Patrol calling Blitz to sniff out bombs

Tuesday, July 22, 2003

Eve Mueller


Trooper Matt Lehman practices

commands with his new partner,

a bomb-sniffing German Shepherd

named Blitz.

Trooper Matt Lehman practices commands with his new partner, a bomb-sniffing German shepherd named Blitz.

Spurred by heightened concerns of terrorism, the State Highway Patrol is upping its manpower at the Statehouse — sort of.

The latest addition to the agency’s Statehouse security team is Blitz, an 80-pound German shepherd trained to sniff out 14 potential bomb ingredients.

Besides guarding the Statehouse, Blitz will patrol other government buildings Downtown, work at Ohio State University’s home football games and, when warranted, respond to bomb threats throughout the state.

The 2-year-old animal starts his new job Thursday, but he’s been preparing for the assignment for more than 18 months.

Blitz has undergone extensive bomb-detection training at Von Der Haus Gill Kennels in Wapakoneta, in western Ohio’s Auglaize County.

Kennel co-owner Al Gill, a former deputy sheriff in adjacent Allen County, estimates he’s worked with about 1,000 dogs since he entered the breeding business in 1985. Almost half have ended up in law enforcement.
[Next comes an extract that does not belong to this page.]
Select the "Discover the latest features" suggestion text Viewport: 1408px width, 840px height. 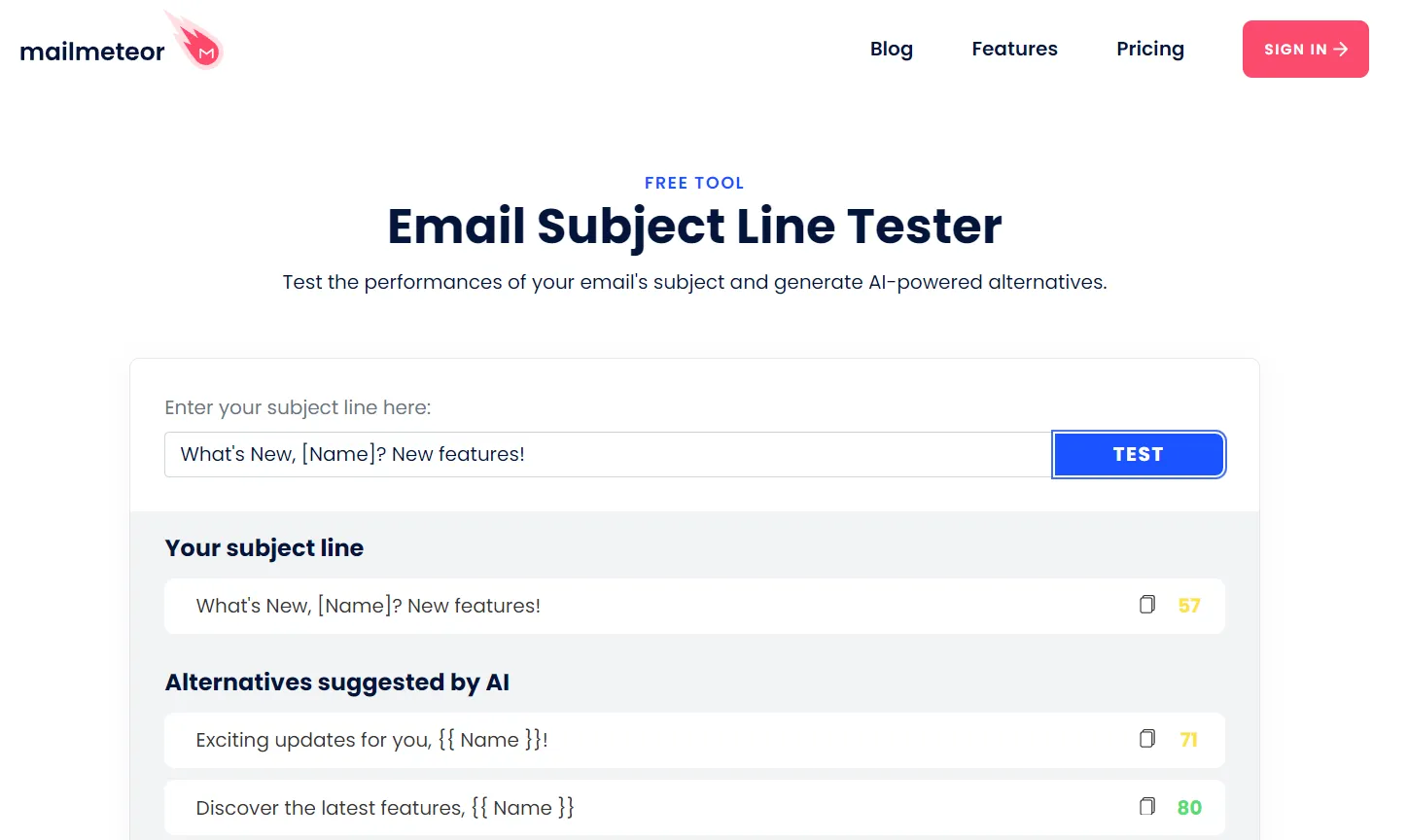pos(385,808)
Blitz, he said, stands out.

“It makes us very proud knowing that we bred, raised and trained him and that he’ll be protecting the governor and other people,” Gill said.
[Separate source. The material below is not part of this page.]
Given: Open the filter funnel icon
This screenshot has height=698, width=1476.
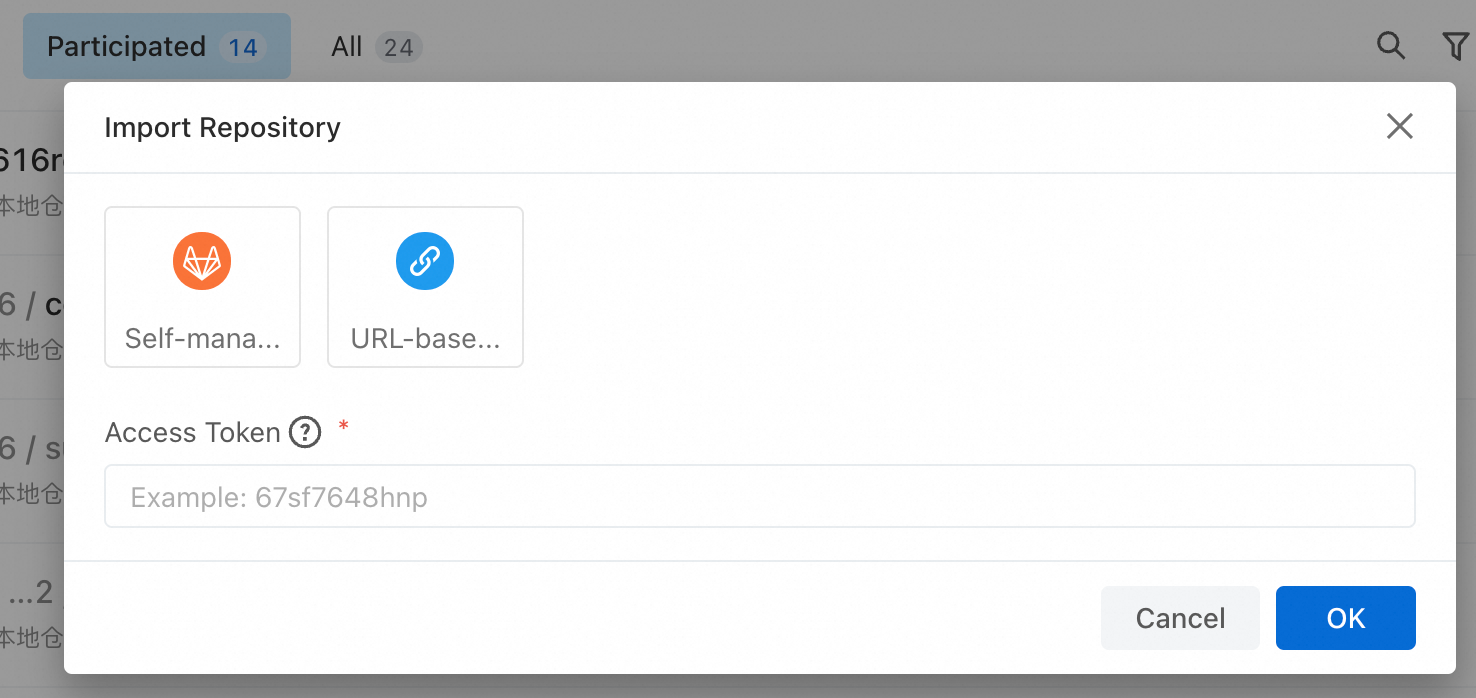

Blitz and his human partner, Trooper Matt Lehman, have been training together in Wapakoneta for six weeks.

“If we were to miss something, it could cost people their lives,” said Lehman, who directs Blitz with about a dozen commands — all in German. “We have to be exact.”

Since the Sept. 11 attack, the State Highway Patrol has seen a surge in bomb threats and requests for precautionary bomb sweeps at high-profile events, said Jeff Grayson, a spokesman for the Ohio Department of Public Safety.

Last year, the Highway Patrol fielded 22 requests, Grayson said. So far this year, it has logged 20. Until now, the agency had relied on the nose of Nitro, a bomb-sniffing dog put into service in October 2000.

“If you have to search an area like the Rhodes state office building, that’s a large area for one dog,” Lehman said. “It’s not good to have one dog doing it. They’ll get tired, and they’ll start missing things.”

Lehman, who used to be the handler of a narcotics dog, said he’s certain Blitz will be “an asset to the whole state.”

Ohio taxpayers spent about $4,500 to buy and train the animal, but future expenses should be minimal, the trooper said.

“The reason he works is because of his paycheck, and his paycheck is this ball,” Lehman said, bouncing a yellow tennis ball. “He loves to play.”